Builders use fingerprint recognition

Fingerprint-recognition technology developed at Warwick University is being put to use on building sites in the UK.

Technology developed at WarwickUniversity can identify partial, distorted, scratched, smudged, or otherwise warped fingerprints in just a few seconds.


The technology is being rapidly taken up by the UK building trade, who now have fingerprint recognition technology for worksite access that can cope with builders’ often worn and ravaged thumbprints.

Many other fingerprint techniques have tried to identify a few key features on a finger print and laboriously match them against a database of templates. The Warwick researchers consider the entire detailed pattern of each print and transform the topological pattern into a standard co-ordinate system.

This allows the researchers to ‘unwarp’ any fingerprint that has been distorted by smudging, uneven pressure, or other distortion and create a clear digital representation of the fingerprint that can then be mapped on to an ‘image space’ of all other fingerprints held on a database.

Instead of comparing a print against each entry in a database, any new print scanned by the system is unwarped and laid onto a virtual ‘image space’ that includes all the fingerprints available to the database.
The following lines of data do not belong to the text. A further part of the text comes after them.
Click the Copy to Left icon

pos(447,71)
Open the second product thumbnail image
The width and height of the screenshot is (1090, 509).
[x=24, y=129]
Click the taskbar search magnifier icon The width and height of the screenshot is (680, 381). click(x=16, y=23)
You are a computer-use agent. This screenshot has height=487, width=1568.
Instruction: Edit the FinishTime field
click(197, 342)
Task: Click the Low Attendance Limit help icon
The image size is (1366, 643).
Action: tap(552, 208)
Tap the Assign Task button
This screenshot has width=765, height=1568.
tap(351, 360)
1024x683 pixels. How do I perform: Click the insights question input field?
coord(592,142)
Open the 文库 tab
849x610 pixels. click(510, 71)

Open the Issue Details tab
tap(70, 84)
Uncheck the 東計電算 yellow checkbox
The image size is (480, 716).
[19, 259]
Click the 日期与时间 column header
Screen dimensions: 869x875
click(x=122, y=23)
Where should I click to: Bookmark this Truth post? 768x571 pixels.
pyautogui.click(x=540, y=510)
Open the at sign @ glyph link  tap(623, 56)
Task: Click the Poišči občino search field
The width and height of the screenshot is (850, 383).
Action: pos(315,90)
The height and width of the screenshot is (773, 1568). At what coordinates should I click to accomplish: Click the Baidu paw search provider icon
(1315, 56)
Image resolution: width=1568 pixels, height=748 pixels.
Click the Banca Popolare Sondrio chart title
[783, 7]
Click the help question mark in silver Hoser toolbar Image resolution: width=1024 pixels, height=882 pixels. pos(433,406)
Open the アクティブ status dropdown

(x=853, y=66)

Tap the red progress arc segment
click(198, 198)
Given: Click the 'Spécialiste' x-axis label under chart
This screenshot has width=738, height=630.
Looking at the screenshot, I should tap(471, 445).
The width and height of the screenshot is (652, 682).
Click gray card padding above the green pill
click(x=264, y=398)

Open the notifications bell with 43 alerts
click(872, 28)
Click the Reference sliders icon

Whether there are a thousand or a million fingerprints in the database, the result comes back in seconds.

This technology, which has been commercialised by Warwick University spin-out company Warwick Warp, has recently been used by Data Collection Strategies (DCS), which has deployed it for security and staff management on six building sites.

Rodney Holland, managing director of DCS said: ‘This is the first time I have seen a biometrics system that works reliably with the type of poor-quality fingerprints we see routinely in the construction industry. We have already installed Warwick Warp’s BioLog system at six major sites and our customers love it because it is fast, accurate and eliminates the ‘buddy punching’ problems of  older, card-based access systems.’

In the past week, the system has also been examined by two of the world’s most respected technical fingerprint benchmarking tests. Tests by the National Physical Laboratory ranked Warwick Warp’s fingerprint technology best overall for accuracy. A test of 36 fingerprint technologies by the US National Institute of Standards and Technology (NIST) ranked Warwick third overall.

The unwarping is so effective that it also allows comparison of the position of individual sweat pores on a fingerprint. This has not previously been possible as the hundreds of pores on an individual finger are so densely packed that the slightest distortion prevented analysts from using them to differentiate fingerprints.